参考の文章:
ナレーターのように声を使うお仕事に就きたいと考えるならば、
真っ先に歯並びのチェックが必要です。
ナレーターを目指す人の訓練として、
発声練習や滑舌トレーニングはよく知られています。
しかし、歯並びが悪くてはいくら発声練習や滑舌練習をしても、
お仕事をもらえるレベルに到達できない可能性があります。
真っ先に歯並びのチェックが必要なのは、
歯並びの治療には相当な時間が必要になるためです。
ケースによって治療期間は異なりますが、
大人の歯列矯正は年単位の期間を要する場合もあります。
そのため、声のお仕事に就きたいと思った時点で、
歯並びがきれいでない場合すぐに治療をはじめなければ、
間に合わない可能性もあります。
人間は声帯を震わせて音を出しますが、
直接発音にかかわるのは歯や舌、筋肉といった口の部分です
この部分に不具合があると、音が漏れるなど聞き取りにくい音になってしまいます。
例えば、前歯の隙間や出っ歯がある人は、きれいで正確な発音が難しくなります。
歯並びに影響されやすいのは、
サ行・タ行・ナ行・ラ行です。
舌を歯の裏にくっつけて発音する音が多いですね。
歯並びと同時にチェックしておきたいのが、
咬(か)み合わせです。
反対咬合の人は空気が漏れる傾向にあります。
一見、歯並びがきれいに見える人でも、
実はしっかりした咬(か)み合わせができておらず、
発音に影響が出ているケースもあります。

作業の指示 1: 歯並びと発音の文章で、歯並びの影響を受けやすいとされている音の行をすべて挙げてください。
作業の指示 2: 歯並びと発音の文章を、最後の文のあとから書き進めてください。
ここからの資料は、上の文章とは関係のない別のものです。

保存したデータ
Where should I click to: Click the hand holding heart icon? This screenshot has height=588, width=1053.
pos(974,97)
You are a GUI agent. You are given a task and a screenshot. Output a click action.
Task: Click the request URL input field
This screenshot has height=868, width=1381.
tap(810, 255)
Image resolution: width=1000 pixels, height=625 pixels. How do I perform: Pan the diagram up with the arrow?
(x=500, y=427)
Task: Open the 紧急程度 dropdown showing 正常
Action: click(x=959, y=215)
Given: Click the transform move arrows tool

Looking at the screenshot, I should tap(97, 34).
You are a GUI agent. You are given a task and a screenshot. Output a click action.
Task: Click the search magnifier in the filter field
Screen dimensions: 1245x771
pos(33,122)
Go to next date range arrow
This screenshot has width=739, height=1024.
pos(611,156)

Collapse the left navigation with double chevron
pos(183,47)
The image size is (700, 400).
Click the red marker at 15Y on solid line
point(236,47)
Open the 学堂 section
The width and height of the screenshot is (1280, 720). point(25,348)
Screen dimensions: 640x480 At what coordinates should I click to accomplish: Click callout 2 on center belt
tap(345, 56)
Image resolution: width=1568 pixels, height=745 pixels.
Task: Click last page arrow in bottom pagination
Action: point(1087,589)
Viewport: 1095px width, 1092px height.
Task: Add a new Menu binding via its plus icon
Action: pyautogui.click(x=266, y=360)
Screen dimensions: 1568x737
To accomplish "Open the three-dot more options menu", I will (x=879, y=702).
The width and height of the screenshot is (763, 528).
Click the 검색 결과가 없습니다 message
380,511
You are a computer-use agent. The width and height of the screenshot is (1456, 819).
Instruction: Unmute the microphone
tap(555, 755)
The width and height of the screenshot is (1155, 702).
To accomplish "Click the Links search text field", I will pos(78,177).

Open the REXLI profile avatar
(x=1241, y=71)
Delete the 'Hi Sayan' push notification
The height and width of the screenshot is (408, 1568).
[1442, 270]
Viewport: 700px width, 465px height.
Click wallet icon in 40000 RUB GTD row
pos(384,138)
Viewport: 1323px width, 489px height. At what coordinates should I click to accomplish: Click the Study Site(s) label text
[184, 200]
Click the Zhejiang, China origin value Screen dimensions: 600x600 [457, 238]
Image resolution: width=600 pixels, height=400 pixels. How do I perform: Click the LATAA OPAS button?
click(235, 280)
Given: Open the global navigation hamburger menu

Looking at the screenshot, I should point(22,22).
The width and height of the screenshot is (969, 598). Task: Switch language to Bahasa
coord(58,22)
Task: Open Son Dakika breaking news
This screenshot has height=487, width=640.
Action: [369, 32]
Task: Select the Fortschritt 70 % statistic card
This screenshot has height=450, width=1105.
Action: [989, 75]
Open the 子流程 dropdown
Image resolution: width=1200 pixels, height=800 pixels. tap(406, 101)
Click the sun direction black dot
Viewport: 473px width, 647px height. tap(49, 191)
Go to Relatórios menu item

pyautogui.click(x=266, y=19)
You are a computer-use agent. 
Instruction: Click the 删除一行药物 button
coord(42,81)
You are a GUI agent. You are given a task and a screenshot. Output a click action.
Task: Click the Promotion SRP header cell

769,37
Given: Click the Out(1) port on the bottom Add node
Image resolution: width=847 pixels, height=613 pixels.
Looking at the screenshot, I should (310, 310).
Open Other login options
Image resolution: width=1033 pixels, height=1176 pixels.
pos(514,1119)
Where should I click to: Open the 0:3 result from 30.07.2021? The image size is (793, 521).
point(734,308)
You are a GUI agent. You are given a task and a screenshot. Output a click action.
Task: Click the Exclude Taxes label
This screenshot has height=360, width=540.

解答 1: サ行、タ行、ナ行、ラ行

解答 2:
咬み合わせに不具合がある場合は、
多方面から治療を検討する必要が出てくることもあるので、
一般歯科ではなく専門医に相談することをおすすめします。
発音を踏まえた歯並びを考えた時、
どの程度の歯並びの不具合なら治療が必要かは、
自分で判断が難しいところです。
パッと見ただけでは分からない歯並びの不具合で、
日本語の発音に影響ないと感じている場合でも、
英語などの外国語の発音が上手くできないケースもあります。
よく引き合いに出されるのが、英語の「th」の発音です。
舌と歯の関係がうまく合っていないと、
この音はきれいに発音できません。
アメリカなどが日本より歯科矯正が盛んなのは、
この「th」の発音があるからだそうですよ。
ナレーターのお仕事では、どんな場面で英語が必要になるか分かりません。
ほんの一部分、単語一つでもプロとしてやるならば、
上手く発音できない音があることは致命傷になりかねません。
日本語の50音がきれいに発音できても、
油断は禁物です。
さらに怖いのは、歯並びは年とともに変化するということです。
大人でも歯肉炎や虫歯、親不知などのお口の中の環境の変化で、
歯並びは気づかないうちに微妙に変わっているそうです。
そのため、歯並びが変わってしまい以前はきれいに発音できていた音が、
できなくなってしまうこともあるというのです。
ナレーターを本気で目指すならば、
定期的に歯並びや咬(か)み合わせのチェックが大切ですね。